Saved entries:
::::

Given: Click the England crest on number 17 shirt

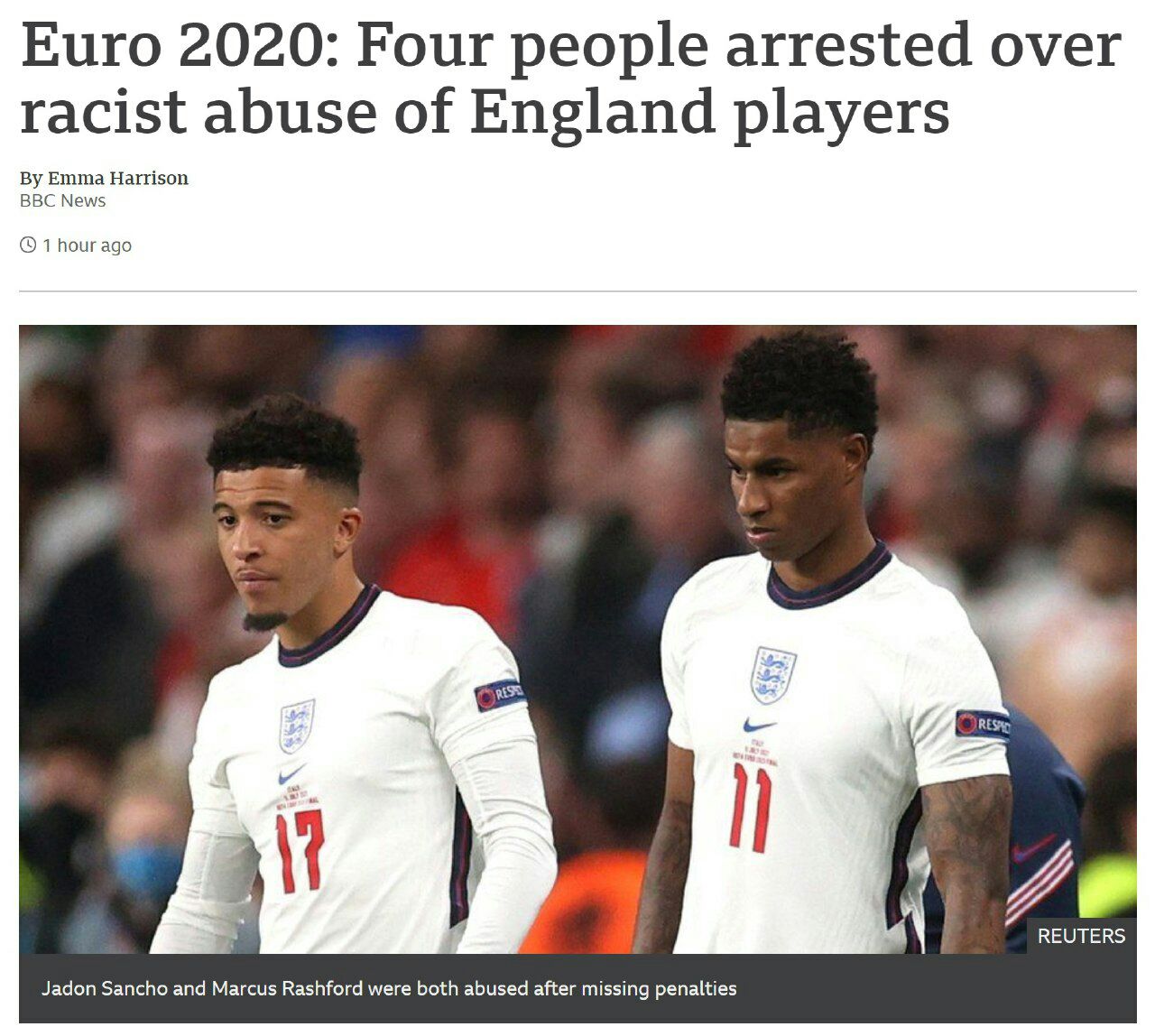Looking at the screenshot, I should [296, 726].
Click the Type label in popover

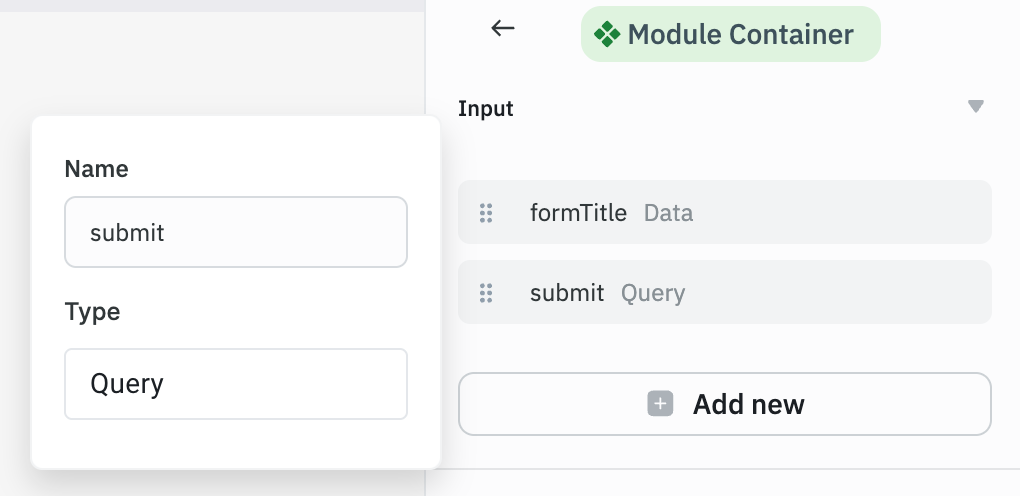(x=92, y=312)
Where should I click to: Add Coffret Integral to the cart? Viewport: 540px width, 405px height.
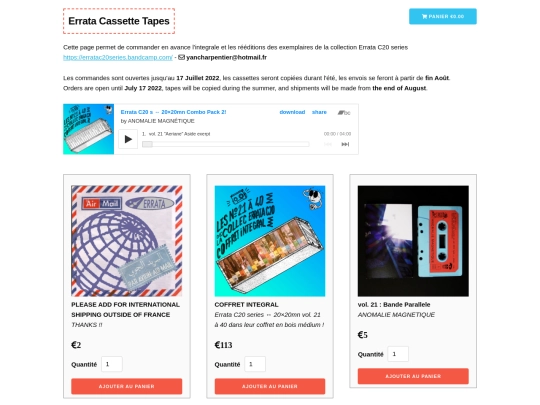point(270,386)
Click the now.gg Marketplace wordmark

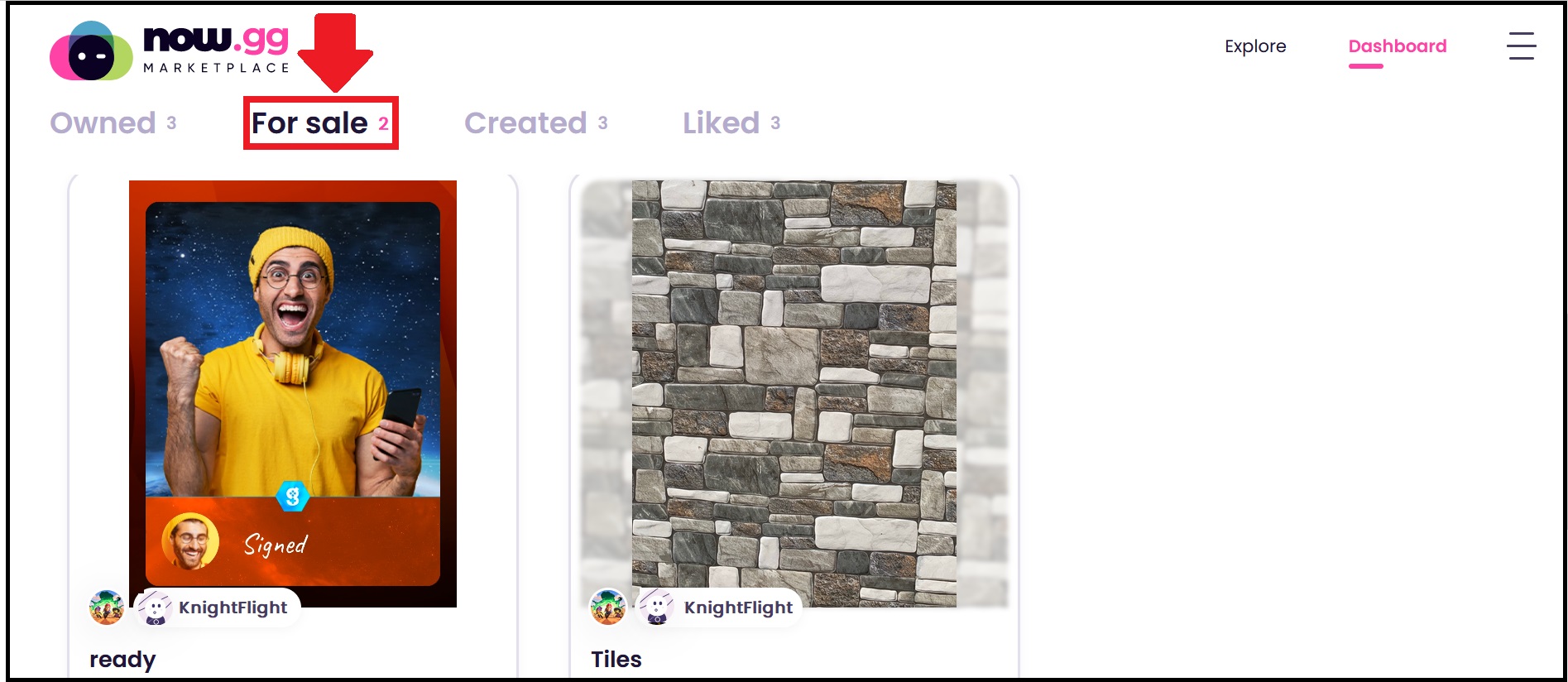point(217,50)
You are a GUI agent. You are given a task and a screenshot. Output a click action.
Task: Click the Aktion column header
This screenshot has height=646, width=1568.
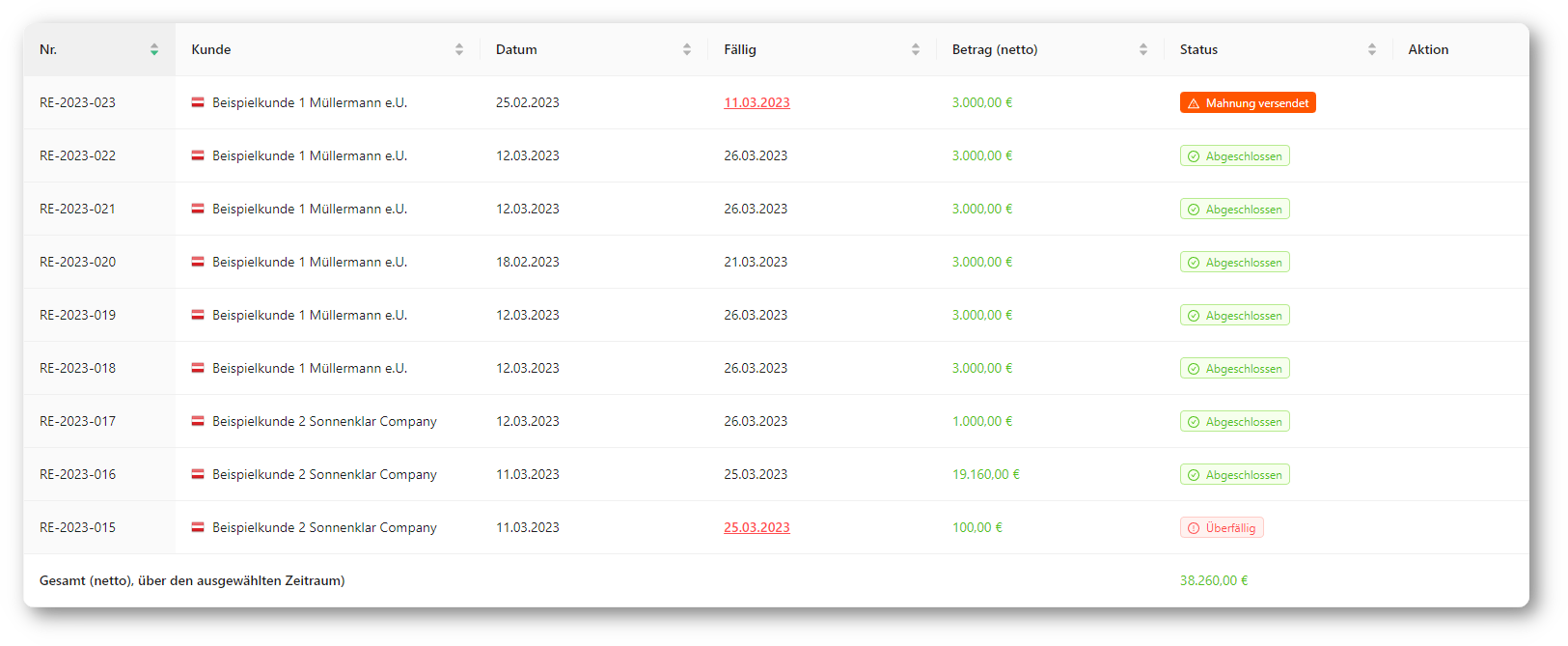[1427, 49]
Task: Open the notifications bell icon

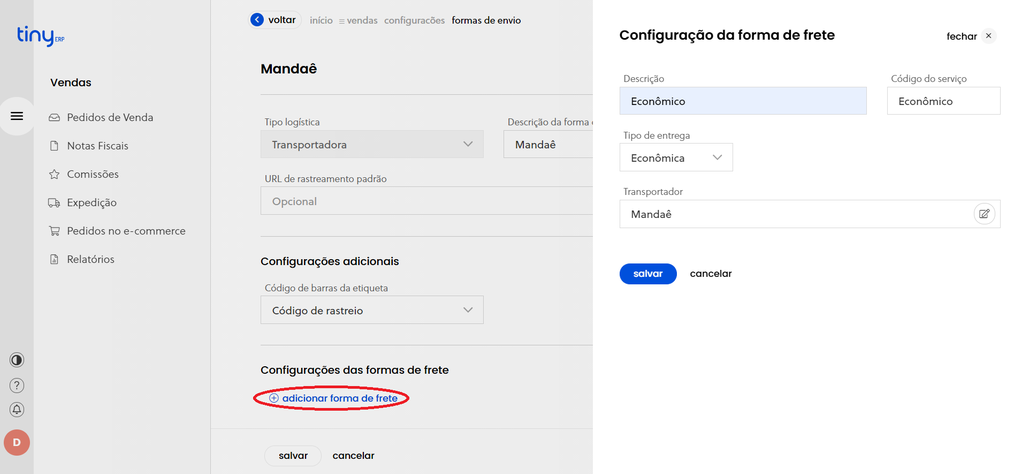Action: click(17, 410)
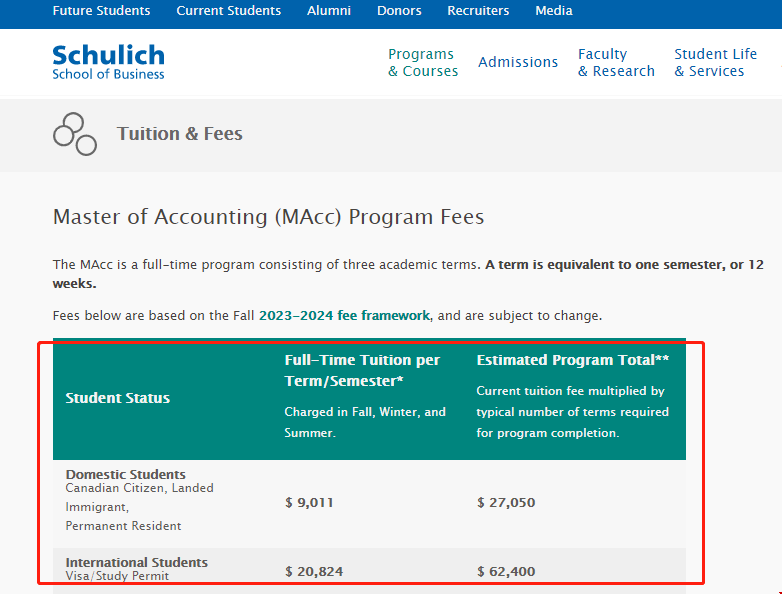Expand the Faculty & Research menu
The image size is (782, 594).
click(x=616, y=63)
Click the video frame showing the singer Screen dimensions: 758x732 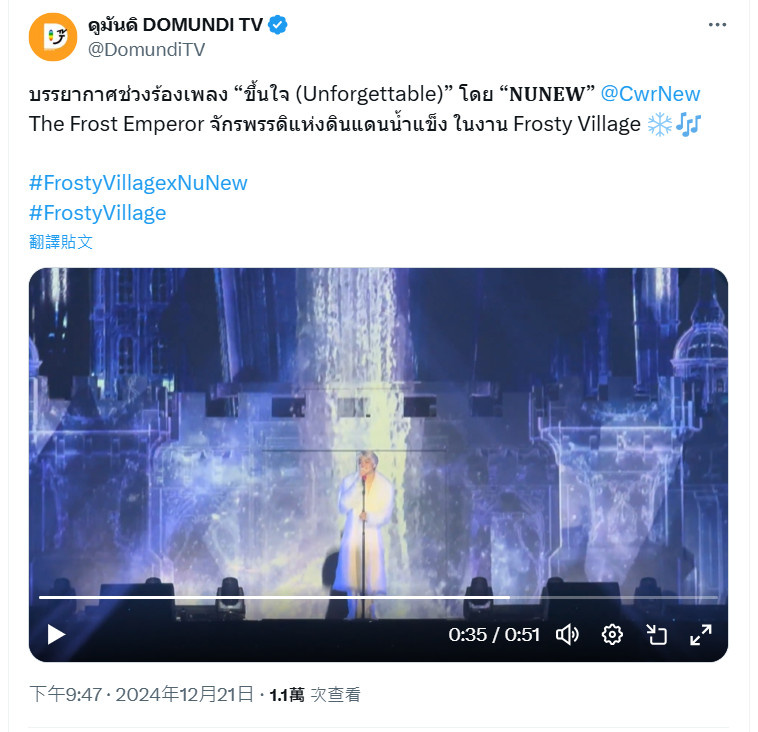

::::

• WORK ITEM
Take the line that contains "Task: Open the notifications bell icon" and every line after it down to the last line of the entries above, and output them exactly, with nothing else and no pictures.

• SOLVED PROBLEM
Task: Open the notifications bell icon

Action: click(17, 410)
Expand the Faculty & Research menu
The image size is (782, 594).
click(x=616, y=63)
Click the video frame showing the singer Screen dimensions: 758x732 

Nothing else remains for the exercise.